Problem
Could you reproduce the lines below from the one with "56 - 65 inch TV (71, 2230)" through the one with "Truly Wireless Earbuds (19, 2383)"? Keep both ends and add nothing.

[Start of section]

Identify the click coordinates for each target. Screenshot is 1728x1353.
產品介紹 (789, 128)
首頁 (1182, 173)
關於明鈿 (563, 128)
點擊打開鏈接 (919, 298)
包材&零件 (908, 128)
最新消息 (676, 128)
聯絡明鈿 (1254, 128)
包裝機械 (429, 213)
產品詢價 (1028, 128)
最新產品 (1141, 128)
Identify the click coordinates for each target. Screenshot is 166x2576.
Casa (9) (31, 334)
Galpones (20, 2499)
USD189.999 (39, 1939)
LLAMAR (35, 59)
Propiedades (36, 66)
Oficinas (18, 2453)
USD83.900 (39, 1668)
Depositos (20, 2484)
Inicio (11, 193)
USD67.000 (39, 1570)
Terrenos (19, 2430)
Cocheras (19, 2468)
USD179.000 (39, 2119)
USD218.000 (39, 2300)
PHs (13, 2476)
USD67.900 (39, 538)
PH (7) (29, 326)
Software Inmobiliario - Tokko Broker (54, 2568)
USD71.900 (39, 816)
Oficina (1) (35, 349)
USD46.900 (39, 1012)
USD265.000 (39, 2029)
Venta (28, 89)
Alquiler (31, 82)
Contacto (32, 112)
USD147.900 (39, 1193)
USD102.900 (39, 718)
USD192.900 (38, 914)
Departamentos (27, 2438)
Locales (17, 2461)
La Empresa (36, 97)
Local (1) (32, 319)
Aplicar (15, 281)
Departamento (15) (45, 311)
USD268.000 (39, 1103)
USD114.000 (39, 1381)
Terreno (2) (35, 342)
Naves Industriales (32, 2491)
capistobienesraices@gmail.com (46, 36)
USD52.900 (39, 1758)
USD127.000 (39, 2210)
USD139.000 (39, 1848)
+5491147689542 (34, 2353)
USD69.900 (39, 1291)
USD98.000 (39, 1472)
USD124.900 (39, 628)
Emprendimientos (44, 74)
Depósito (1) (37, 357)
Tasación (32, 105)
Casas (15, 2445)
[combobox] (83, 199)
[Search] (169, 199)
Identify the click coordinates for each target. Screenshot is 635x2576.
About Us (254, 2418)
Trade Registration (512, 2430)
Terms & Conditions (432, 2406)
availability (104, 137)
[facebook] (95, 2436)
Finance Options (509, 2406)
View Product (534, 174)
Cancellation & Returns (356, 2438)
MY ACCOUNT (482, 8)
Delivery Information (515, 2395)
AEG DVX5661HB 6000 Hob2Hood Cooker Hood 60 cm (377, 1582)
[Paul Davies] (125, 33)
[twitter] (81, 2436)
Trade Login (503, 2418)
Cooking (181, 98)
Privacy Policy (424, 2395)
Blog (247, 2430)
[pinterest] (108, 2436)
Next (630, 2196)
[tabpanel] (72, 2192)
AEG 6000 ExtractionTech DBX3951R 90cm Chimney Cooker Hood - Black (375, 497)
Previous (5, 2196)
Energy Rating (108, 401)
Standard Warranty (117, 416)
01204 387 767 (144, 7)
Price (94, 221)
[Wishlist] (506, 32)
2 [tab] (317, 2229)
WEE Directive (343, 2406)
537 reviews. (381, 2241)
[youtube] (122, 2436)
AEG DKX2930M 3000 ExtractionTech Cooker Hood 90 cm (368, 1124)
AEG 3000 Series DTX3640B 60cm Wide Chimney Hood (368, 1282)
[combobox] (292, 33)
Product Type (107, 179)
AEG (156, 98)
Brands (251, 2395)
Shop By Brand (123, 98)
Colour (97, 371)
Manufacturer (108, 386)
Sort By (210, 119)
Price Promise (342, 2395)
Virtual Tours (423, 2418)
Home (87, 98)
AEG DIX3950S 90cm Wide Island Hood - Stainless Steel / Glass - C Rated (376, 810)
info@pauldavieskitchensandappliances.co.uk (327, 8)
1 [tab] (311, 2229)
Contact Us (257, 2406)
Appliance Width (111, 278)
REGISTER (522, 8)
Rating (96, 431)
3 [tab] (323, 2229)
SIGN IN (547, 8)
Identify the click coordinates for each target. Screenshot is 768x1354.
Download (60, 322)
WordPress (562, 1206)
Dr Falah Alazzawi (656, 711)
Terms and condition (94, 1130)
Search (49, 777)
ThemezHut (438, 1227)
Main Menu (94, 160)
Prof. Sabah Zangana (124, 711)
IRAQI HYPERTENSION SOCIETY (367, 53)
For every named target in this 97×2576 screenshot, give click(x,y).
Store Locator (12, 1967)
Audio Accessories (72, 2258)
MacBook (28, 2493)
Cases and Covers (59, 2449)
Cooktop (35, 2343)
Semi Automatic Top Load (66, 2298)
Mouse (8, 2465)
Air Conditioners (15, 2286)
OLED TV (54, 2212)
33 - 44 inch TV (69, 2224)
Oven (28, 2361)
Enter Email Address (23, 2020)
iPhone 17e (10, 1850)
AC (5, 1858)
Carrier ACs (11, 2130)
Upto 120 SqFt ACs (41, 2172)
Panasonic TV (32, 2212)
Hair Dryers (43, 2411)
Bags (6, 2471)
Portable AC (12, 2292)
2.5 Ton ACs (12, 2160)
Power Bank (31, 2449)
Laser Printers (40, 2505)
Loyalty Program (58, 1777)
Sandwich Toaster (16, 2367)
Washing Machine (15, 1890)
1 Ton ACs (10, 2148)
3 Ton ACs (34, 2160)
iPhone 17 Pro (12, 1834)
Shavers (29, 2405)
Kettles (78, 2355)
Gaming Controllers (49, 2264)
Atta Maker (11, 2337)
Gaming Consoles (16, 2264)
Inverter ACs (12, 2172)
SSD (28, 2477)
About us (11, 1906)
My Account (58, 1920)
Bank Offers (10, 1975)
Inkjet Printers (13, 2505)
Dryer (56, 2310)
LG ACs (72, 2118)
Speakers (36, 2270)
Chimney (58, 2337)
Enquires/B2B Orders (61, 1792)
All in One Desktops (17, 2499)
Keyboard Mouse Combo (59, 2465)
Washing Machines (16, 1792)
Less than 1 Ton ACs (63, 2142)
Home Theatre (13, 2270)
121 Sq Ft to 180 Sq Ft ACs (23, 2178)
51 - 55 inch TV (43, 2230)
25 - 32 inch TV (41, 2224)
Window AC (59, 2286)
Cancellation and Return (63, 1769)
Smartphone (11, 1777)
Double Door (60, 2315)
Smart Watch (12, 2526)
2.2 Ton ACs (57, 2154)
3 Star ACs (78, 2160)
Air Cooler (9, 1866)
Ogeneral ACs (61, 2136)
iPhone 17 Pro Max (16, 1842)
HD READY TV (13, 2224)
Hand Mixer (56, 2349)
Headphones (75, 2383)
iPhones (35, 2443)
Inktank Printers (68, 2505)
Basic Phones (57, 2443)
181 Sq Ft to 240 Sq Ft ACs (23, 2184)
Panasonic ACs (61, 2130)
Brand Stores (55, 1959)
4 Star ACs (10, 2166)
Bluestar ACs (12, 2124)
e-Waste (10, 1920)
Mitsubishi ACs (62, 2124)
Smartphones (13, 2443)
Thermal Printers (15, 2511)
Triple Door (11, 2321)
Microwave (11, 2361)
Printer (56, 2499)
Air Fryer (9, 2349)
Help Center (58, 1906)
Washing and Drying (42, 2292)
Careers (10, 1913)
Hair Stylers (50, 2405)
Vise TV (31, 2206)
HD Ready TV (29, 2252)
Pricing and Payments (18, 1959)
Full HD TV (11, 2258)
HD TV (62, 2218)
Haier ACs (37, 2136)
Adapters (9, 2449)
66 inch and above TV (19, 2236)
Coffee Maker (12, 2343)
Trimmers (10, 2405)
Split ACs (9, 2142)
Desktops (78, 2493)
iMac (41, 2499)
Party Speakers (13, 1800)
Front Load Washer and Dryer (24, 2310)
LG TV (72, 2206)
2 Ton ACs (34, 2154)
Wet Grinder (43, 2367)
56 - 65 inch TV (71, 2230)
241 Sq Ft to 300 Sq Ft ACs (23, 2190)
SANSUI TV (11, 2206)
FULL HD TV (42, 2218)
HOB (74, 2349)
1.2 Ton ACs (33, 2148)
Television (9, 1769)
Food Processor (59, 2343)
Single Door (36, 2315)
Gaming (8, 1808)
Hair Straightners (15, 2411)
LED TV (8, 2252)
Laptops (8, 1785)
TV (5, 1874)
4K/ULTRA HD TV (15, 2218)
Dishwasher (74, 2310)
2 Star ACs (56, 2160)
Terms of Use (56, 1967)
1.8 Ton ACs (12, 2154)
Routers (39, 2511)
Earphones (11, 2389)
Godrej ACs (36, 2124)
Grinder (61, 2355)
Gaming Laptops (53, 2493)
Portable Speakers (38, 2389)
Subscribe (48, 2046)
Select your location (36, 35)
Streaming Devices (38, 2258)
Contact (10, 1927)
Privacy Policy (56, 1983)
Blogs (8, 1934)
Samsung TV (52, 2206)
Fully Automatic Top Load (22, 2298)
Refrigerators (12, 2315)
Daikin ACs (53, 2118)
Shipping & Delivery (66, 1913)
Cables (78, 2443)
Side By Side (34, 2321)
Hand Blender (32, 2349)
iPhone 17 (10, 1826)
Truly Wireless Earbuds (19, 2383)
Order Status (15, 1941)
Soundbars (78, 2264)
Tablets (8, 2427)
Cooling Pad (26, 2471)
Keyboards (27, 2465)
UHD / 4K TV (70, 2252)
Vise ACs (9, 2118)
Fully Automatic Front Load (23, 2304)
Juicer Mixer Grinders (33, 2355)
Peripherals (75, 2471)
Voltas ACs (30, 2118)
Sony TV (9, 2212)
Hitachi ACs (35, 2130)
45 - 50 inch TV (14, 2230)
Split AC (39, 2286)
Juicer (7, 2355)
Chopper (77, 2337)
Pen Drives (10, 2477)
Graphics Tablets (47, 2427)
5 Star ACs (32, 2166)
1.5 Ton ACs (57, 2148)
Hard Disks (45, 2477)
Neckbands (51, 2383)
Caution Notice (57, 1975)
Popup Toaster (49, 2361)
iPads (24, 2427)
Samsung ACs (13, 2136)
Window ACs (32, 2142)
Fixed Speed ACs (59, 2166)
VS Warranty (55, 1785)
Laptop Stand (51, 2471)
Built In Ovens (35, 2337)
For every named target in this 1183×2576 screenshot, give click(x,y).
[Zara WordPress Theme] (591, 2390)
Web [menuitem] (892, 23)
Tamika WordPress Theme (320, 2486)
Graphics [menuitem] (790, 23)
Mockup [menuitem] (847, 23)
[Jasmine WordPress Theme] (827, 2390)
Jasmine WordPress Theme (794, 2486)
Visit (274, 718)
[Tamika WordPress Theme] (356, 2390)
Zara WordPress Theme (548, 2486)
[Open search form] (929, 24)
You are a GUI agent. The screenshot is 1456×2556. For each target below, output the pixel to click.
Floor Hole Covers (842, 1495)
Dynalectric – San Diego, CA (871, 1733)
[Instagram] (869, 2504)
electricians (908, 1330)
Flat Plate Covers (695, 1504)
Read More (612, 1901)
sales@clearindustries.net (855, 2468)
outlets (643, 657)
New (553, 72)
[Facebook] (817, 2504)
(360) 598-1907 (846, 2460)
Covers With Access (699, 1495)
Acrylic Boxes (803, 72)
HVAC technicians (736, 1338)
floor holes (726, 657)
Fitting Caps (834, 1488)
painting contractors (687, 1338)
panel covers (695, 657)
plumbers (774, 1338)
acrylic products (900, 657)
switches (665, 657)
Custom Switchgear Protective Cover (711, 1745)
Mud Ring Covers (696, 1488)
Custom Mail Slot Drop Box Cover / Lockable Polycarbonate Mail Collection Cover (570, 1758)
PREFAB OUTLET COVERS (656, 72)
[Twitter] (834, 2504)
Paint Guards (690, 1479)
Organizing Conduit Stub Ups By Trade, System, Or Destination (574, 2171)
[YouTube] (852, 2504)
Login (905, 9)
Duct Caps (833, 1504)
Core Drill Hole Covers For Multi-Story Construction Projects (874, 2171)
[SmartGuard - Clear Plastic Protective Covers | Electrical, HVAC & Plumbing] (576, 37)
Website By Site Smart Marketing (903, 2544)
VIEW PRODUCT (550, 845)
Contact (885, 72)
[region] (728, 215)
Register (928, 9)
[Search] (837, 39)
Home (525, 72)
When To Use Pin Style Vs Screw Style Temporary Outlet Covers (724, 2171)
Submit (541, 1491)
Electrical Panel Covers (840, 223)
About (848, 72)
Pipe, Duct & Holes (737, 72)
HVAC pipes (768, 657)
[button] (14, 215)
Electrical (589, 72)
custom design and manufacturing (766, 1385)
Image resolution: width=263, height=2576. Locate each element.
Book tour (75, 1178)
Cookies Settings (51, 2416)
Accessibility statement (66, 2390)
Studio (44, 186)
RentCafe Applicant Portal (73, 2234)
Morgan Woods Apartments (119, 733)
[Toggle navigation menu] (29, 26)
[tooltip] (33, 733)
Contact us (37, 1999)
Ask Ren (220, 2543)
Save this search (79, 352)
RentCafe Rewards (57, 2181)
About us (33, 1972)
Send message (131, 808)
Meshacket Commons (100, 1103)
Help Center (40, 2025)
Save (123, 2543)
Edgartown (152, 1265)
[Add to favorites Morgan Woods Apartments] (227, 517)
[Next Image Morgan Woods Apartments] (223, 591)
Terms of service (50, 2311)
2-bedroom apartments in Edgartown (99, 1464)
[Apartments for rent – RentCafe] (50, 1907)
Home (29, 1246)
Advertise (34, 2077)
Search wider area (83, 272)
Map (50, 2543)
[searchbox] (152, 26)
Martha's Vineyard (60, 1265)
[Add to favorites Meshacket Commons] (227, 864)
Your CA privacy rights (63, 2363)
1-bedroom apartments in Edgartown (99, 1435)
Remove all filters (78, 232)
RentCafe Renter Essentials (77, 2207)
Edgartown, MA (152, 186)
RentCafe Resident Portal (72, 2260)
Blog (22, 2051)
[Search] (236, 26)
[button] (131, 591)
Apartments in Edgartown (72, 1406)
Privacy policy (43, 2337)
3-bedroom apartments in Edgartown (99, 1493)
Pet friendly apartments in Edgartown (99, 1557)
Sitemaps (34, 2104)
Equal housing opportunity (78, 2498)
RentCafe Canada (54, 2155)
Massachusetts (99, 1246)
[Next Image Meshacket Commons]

[End of section]

Task result
56 - 65 inch TV (71, 2230)
241 Sq Ft to 300 Sq Ft ACs (23, 2190)
SANSUI TV (11, 2206)
FULL HD TV (42, 2218)
HOB (74, 2349)
1.2 Ton ACs (33, 2148)
Television (9, 1769)
Food Processor (59, 2343)
Single Door (36, 2315)
Gaming (8, 1808)
Hair Straightners (15, 2411)
LED TV (8, 2252)
Laptops (8, 1785)
TV (5, 1874)
4K/ULTRA HD TV (15, 2218)
Dishwasher (74, 2310)
2 Star ACs (56, 2160)
Terms of Use (56, 1967)
1.8 Ton ACs (12, 2154)
Routers (39, 2511)
Earphones (11, 2389)
Godrej ACs (36, 2124)
Grinder (61, 2355)
Gaming Laptops (53, 2493)
Portable Speakers (38, 2389)
Subscribe (48, 2046)
Select your location (36, 35)
Streaming Devices (38, 2258)
Contact (10, 1927)
Privacy Policy (56, 1983)
Blogs (8, 1934)
Samsung TV (52, 2206)
Fully Automatic Top Load (22, 2298)
Refrigerators (12, 2315)
Daikin ACs (53, 2118)
Shipping & Delivery (66, 1913)
Cables (78, 2443)
Side By Side (34, 2321)
Hand Blender (32, 2349)
iPhone 17 (10, 1826)
Truly Wireless Earbuds (19, 2383)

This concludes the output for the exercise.